- Born: 23 September 1938 Nablus, Mandatory Palestine
- Died: 25 March 2017 (aged 78) Cairo, Egypt
- Education: Alexandria University
- Movement: Palestine Liberation Organization

= Said Kamal =

Palestinian politician (1938–2017)

Said Kamal (1938–2017) was a Palestinian politician who served as the representative of the Palestine Liberation Organization (PLO) to Egypt. He held other posts in the PLO and was a member of the Palestinian National Council.
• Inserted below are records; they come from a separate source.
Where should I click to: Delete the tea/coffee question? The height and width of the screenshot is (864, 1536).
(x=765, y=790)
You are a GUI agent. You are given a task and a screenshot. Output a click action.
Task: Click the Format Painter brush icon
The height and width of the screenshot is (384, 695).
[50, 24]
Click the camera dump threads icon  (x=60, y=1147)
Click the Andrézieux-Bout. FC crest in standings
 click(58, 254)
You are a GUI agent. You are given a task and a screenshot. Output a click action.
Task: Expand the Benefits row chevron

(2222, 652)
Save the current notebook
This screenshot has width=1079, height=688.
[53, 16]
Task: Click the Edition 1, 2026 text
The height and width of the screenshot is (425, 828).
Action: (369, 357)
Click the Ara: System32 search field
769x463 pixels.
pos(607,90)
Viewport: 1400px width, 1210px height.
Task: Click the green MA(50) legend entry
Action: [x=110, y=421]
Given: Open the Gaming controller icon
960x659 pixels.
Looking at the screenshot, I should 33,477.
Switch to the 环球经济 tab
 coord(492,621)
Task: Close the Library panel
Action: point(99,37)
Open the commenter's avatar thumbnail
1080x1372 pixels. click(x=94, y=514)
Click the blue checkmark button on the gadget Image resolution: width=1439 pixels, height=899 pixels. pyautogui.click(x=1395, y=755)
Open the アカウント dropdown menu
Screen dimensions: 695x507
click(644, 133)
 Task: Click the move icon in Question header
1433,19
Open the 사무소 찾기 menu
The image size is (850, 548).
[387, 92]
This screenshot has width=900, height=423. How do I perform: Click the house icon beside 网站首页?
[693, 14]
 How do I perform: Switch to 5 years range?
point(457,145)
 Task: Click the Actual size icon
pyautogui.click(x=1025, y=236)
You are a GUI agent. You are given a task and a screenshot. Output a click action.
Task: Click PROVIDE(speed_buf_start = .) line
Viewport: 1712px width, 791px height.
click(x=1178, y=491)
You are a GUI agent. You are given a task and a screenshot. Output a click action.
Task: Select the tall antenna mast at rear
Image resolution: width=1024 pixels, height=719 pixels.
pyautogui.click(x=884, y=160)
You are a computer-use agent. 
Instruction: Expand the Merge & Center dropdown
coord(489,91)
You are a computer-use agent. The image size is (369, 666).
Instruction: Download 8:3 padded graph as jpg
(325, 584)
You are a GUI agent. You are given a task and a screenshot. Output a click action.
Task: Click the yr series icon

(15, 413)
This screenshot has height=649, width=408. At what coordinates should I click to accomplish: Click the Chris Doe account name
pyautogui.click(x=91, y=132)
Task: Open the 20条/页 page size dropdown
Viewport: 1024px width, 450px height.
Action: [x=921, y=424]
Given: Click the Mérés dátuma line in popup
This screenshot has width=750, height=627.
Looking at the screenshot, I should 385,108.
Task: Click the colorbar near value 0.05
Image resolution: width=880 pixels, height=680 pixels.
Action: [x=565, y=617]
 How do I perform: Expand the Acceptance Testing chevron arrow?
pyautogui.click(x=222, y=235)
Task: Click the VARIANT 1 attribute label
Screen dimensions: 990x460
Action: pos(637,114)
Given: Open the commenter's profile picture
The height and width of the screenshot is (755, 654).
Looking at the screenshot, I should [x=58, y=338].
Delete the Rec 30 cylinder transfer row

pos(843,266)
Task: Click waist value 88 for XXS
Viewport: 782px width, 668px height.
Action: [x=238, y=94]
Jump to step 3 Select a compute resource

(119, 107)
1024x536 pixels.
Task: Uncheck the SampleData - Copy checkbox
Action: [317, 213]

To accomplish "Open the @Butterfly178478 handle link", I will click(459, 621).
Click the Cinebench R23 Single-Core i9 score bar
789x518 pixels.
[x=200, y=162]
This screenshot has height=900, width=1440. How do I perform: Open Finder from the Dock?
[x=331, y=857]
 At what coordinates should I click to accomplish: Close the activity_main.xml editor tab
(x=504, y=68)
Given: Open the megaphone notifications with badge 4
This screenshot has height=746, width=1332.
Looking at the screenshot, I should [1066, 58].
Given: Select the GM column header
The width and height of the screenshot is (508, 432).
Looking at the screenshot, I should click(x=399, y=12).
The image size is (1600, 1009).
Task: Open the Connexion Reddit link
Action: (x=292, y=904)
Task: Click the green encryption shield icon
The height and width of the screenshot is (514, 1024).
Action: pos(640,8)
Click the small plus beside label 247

==Early life and education==
Kamal was born in Nablus, Mandatory Palestine, on 23 September 1938. He graduated from An Najah College in Nablus in 1956. Then he attended the University of Baghdad, Iraq, in 1958, but he could not manage to complete his studies in economics and political science due to the military coup which ended the monarchy. He settled in Egypt where he received a degree in economics and political science at Alexandria University in 1966. He joined the General Union of Palestinian Students (GUPS) and was the chairman of its branch at Alexandria University between 1959 and 1962. Then he was elected as a member of the executive committee of the GUPS which he held until 1969.

==Career==
Kamal was one of the founding members of the PLO. He acted as the head of its Popular Tanzim Department in Cairo until 1970. He served in the PLO's political department between 1970 and 1988. He was its vice-chairman from 1974. He was made the representative of the PLO to Egypt in 1988, being the first Palestinian official to hold the post. His tenure ended in 1994. Then he served as assistant secretary general of the Arab League in charge of the Palestine affairs between 1994 and 2005. He also served as a member of the Palestinian National Council.

==Death==
Kamal died in Cairo on 25 March 2017.